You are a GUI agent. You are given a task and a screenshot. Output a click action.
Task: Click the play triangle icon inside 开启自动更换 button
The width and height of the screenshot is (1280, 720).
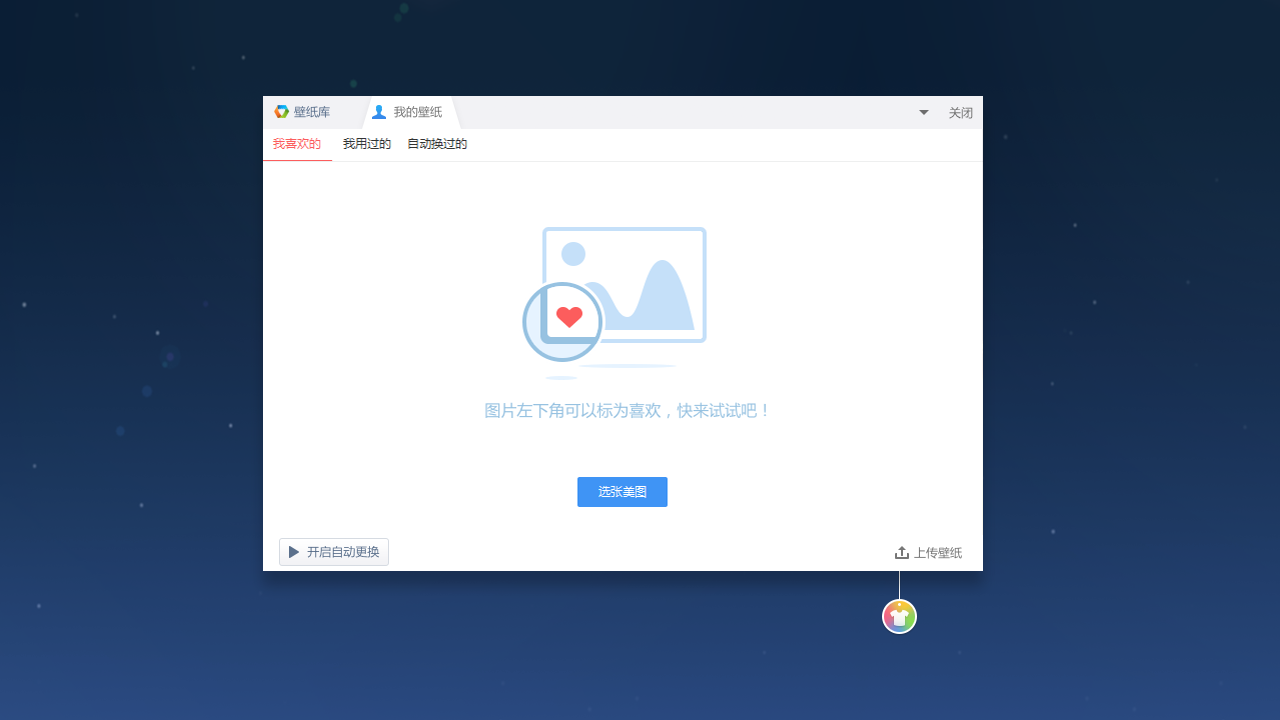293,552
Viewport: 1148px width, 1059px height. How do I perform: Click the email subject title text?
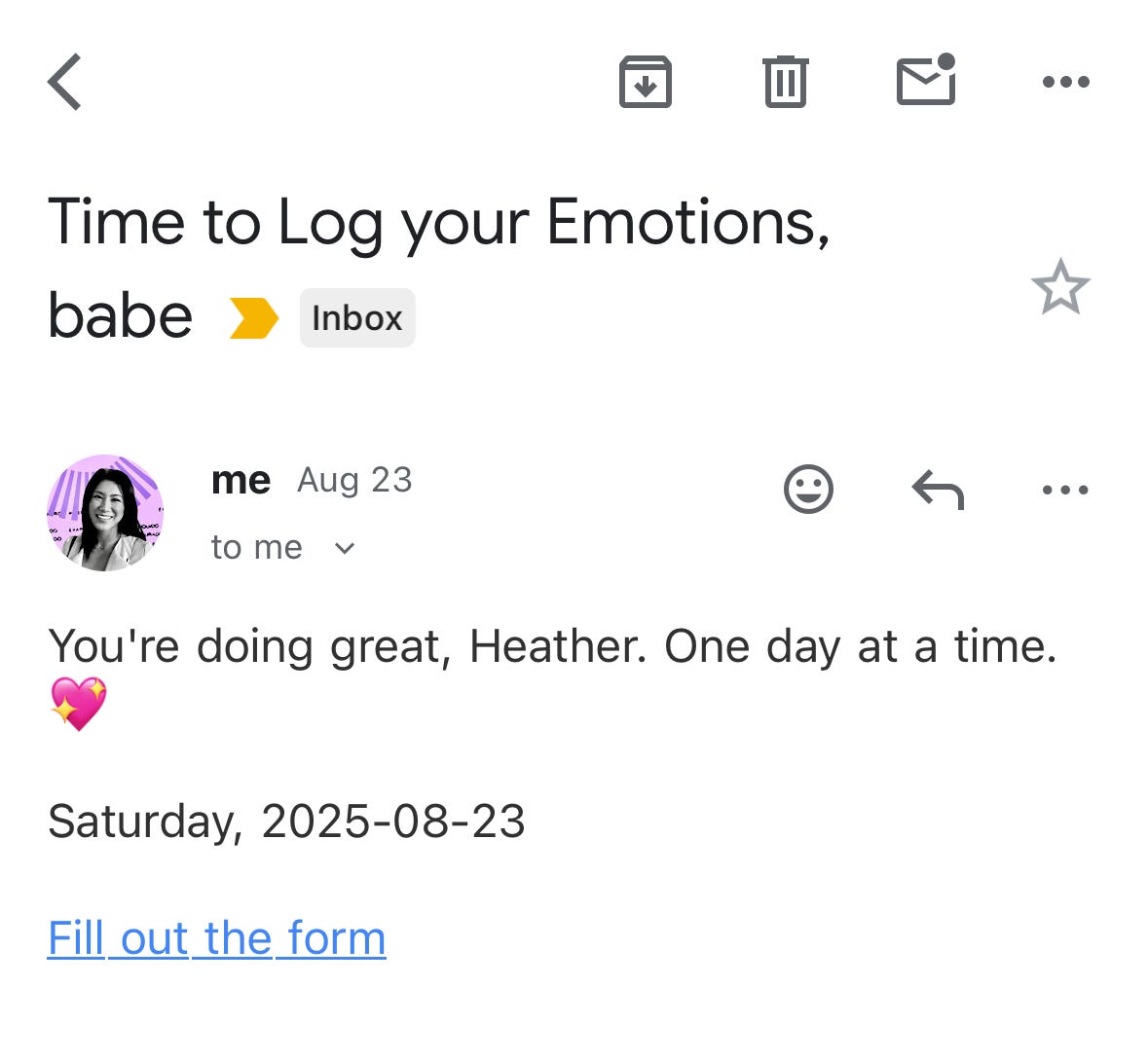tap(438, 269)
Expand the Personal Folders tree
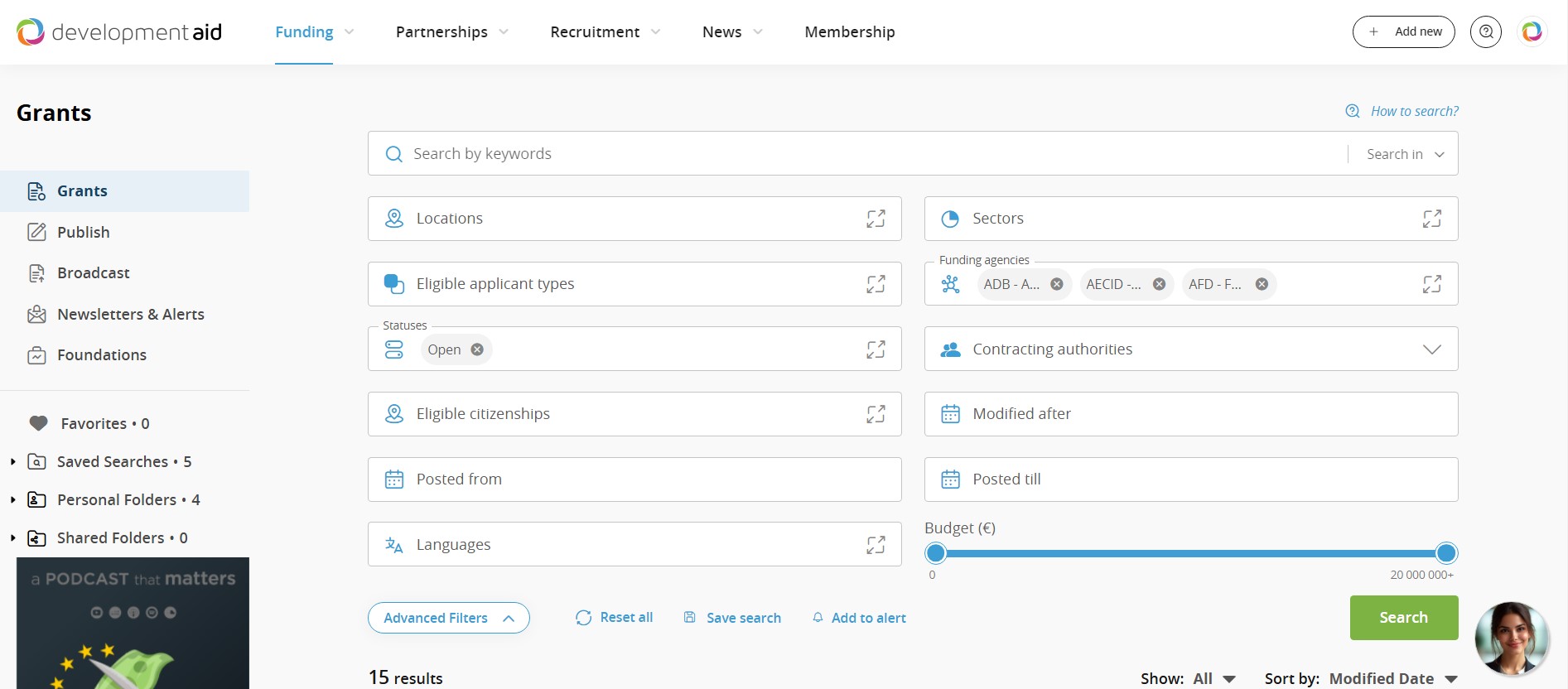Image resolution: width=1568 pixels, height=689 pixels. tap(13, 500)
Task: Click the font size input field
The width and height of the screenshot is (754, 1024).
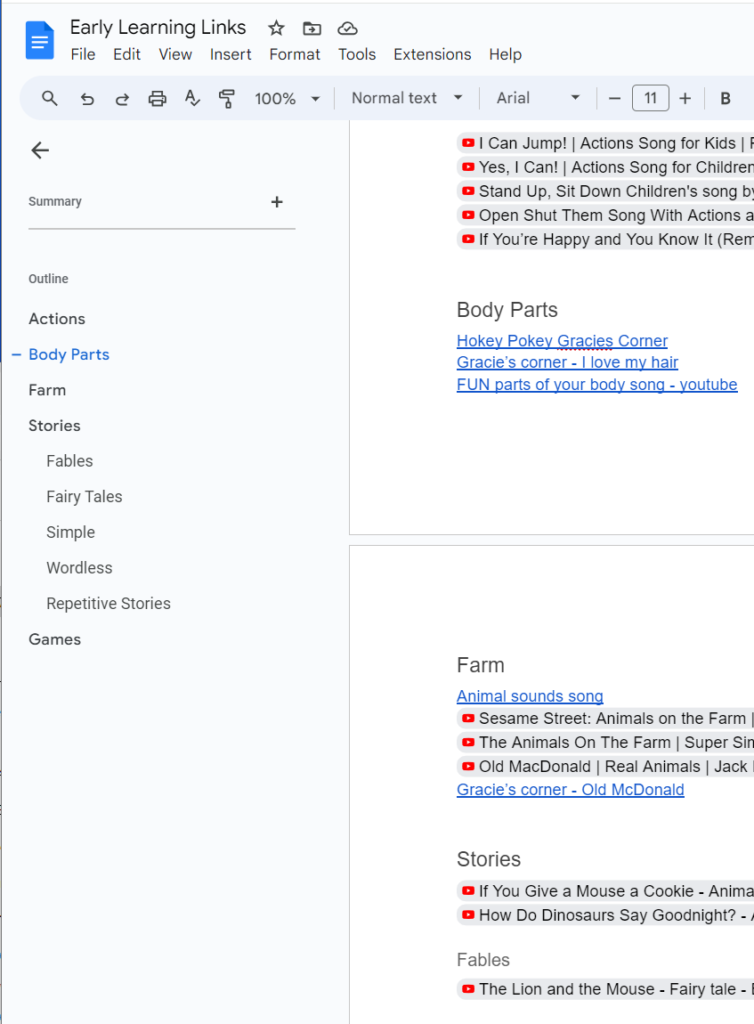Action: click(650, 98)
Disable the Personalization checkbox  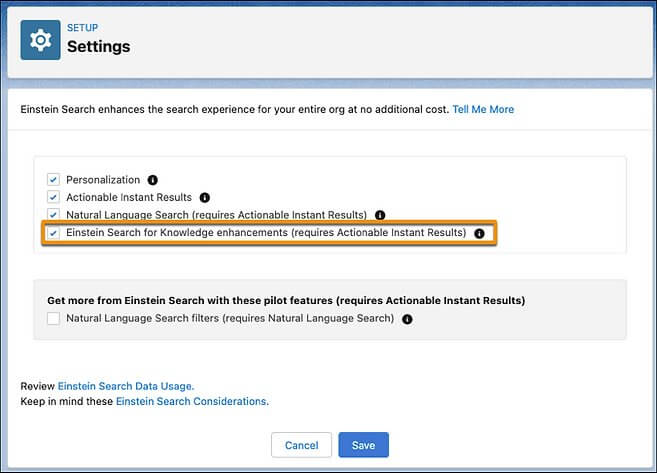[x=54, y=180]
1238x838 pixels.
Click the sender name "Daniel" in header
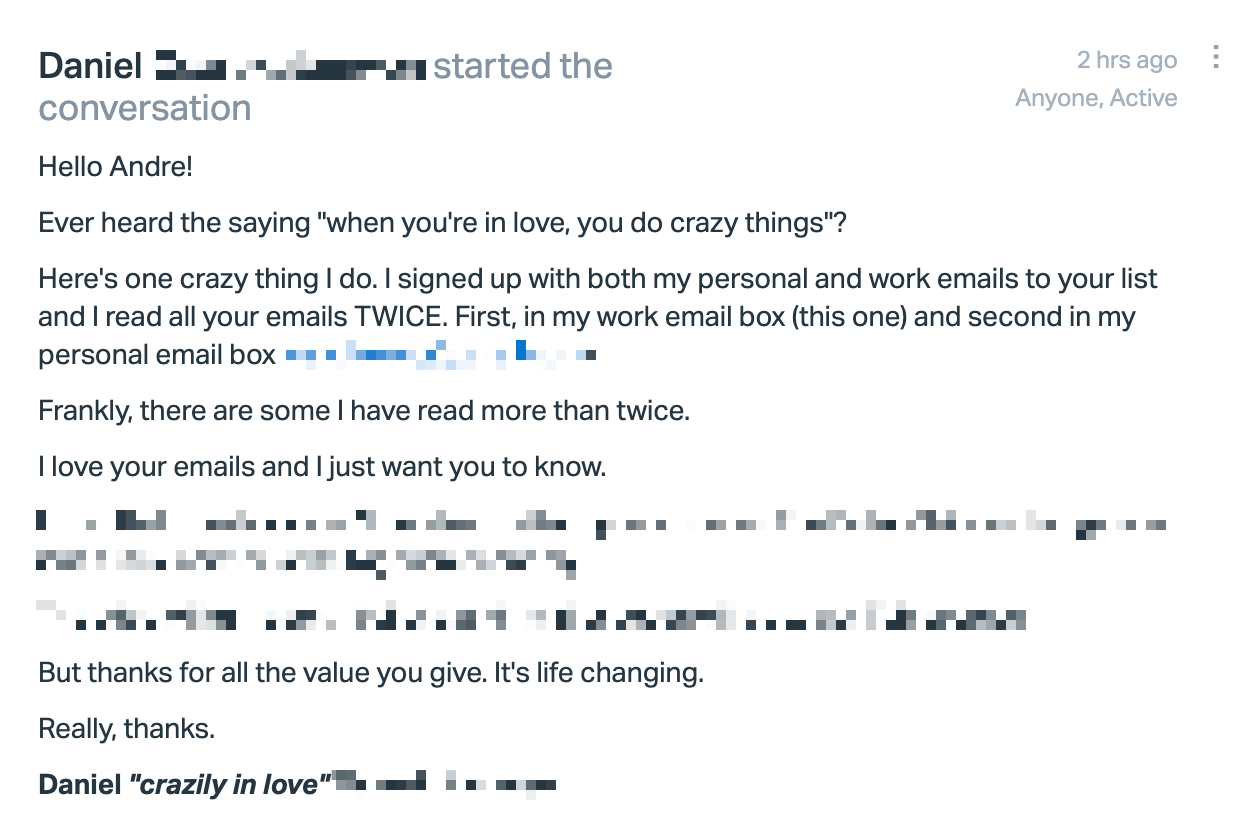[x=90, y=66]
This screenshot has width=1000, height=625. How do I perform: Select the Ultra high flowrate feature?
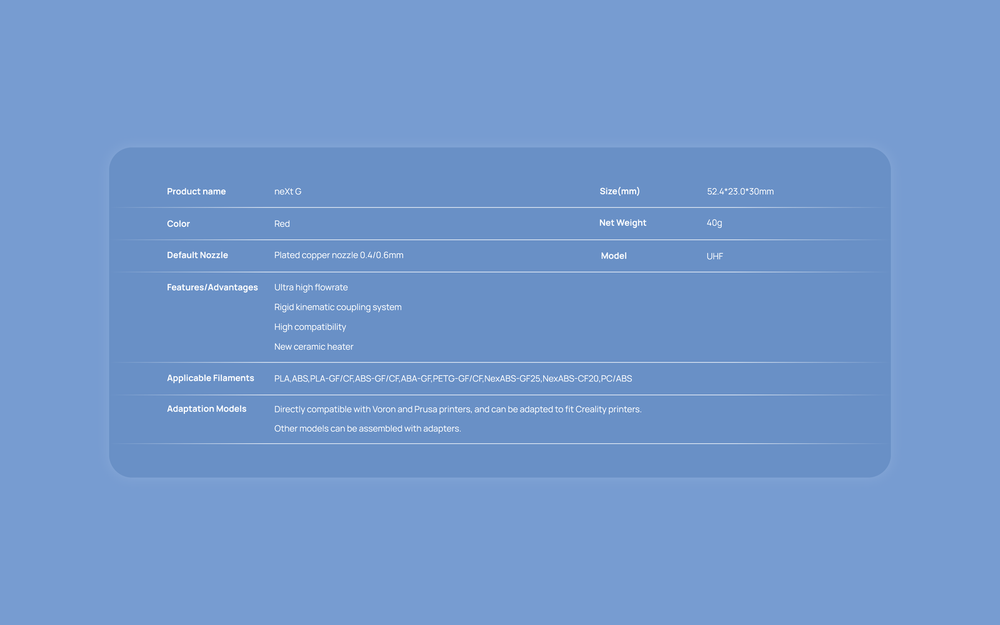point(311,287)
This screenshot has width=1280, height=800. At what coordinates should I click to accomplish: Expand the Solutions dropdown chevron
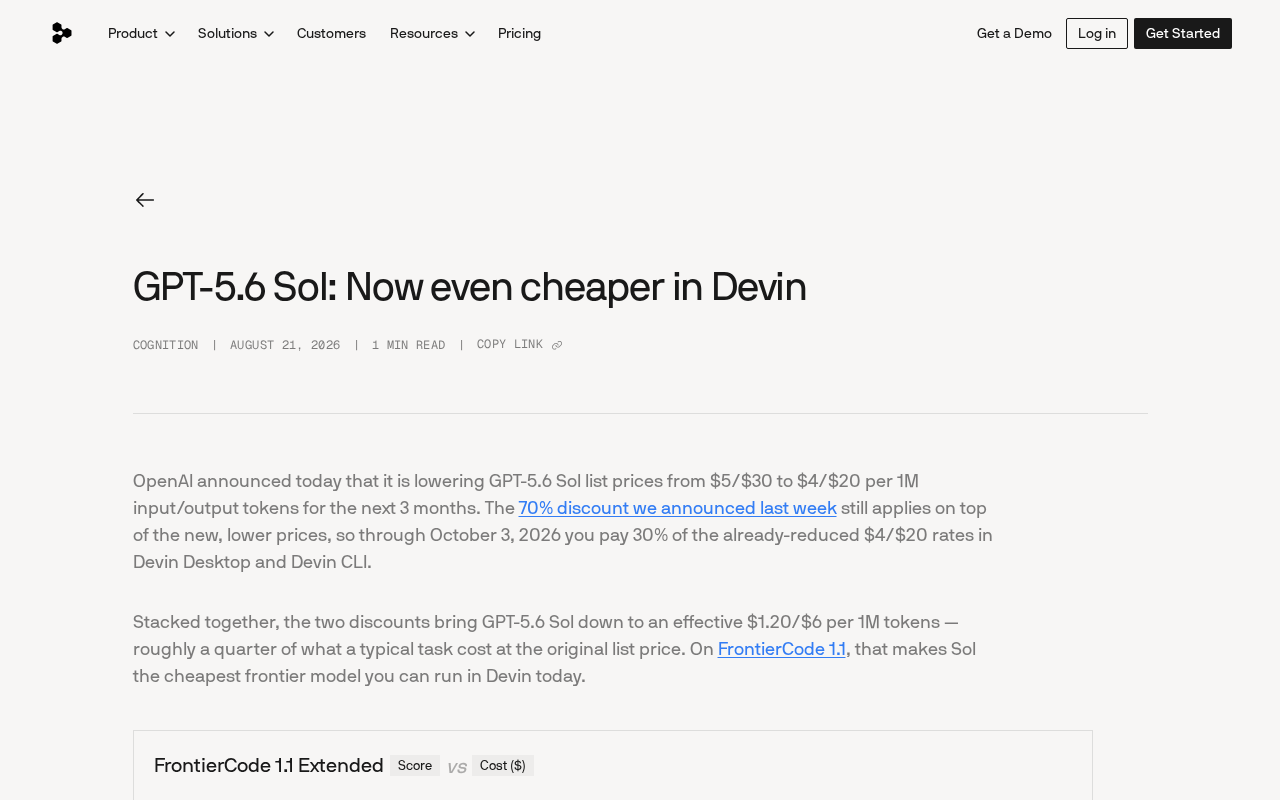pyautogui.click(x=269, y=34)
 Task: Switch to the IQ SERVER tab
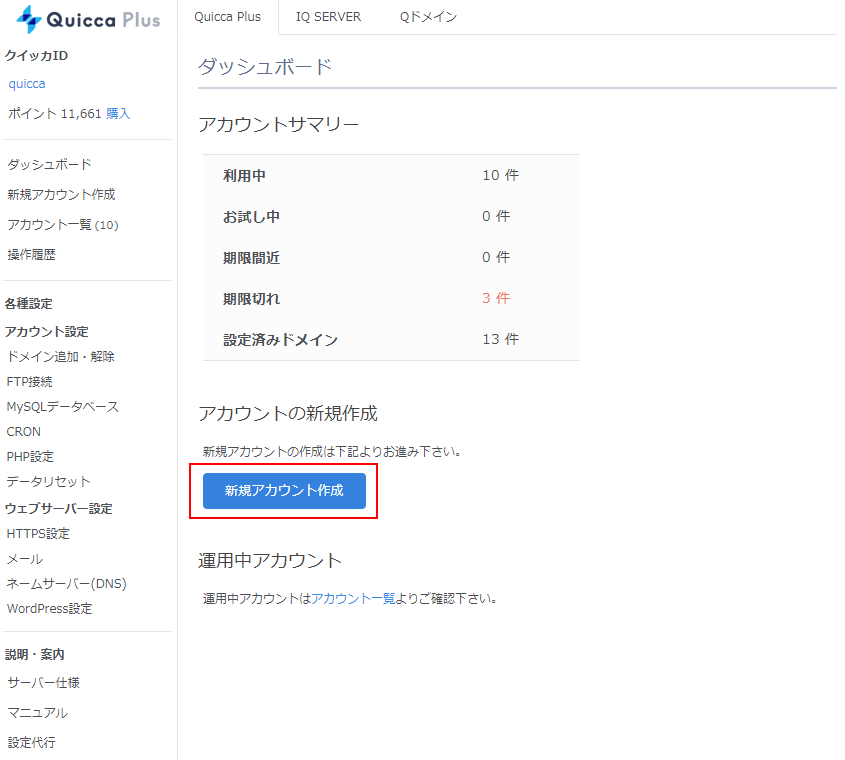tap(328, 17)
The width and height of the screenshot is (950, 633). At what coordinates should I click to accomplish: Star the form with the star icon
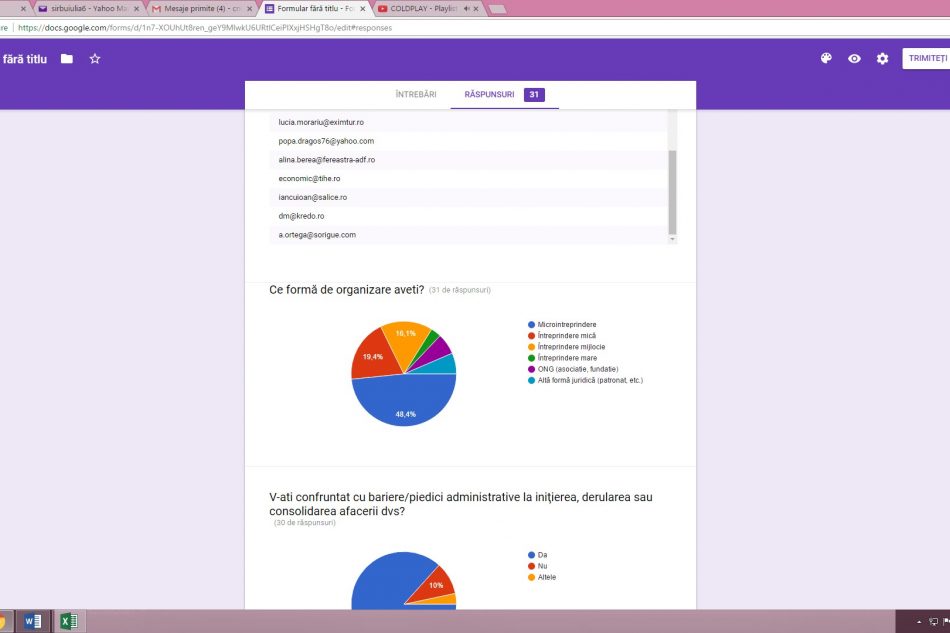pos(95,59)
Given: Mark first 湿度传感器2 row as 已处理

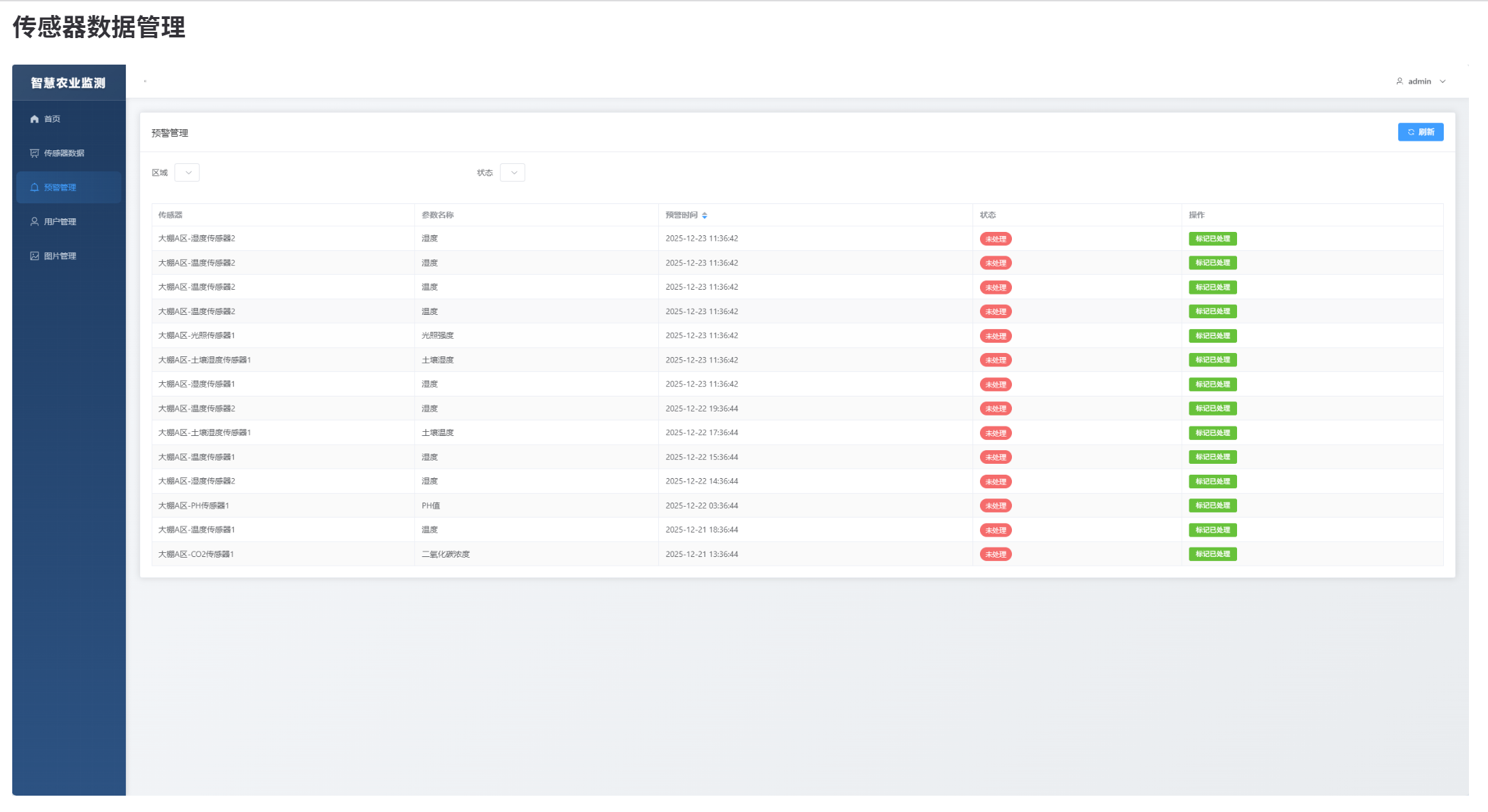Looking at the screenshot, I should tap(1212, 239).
━━━━━━━━━━
## Your goal
Copy the records word for word, from the start through the line containing "Image resolution: width=1568", and include that line. Leave out the pictures.

## Result
You are a GUI agent. You are given a task and a screenshot. Output a click action.
Task: Click the play triangle icon inside 开启自动更换 button
The width and height of the screenshot is (1280, 720).
293,552
Viewport: 1148px width, 1059px height. How do I perform: Click the email subject title text?
tap(438, 269)
Expand the Personal Folders tree
Image resolution: width=1568 pixels, height=689 pixels. tap(13, 500)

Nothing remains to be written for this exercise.